Task description:
The output should be the records themselves, given again exactly.

· · · · ·

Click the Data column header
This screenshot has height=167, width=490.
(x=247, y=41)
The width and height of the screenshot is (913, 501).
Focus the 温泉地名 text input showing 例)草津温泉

· · · · ·

Problem solution:
Click the Data column header
This screenshot has height=167, width=490.
(x=247, y=41)
The width and height of the screenshot is (913, 501).
Focus the 温泉地名 text input showing 例)草津温泉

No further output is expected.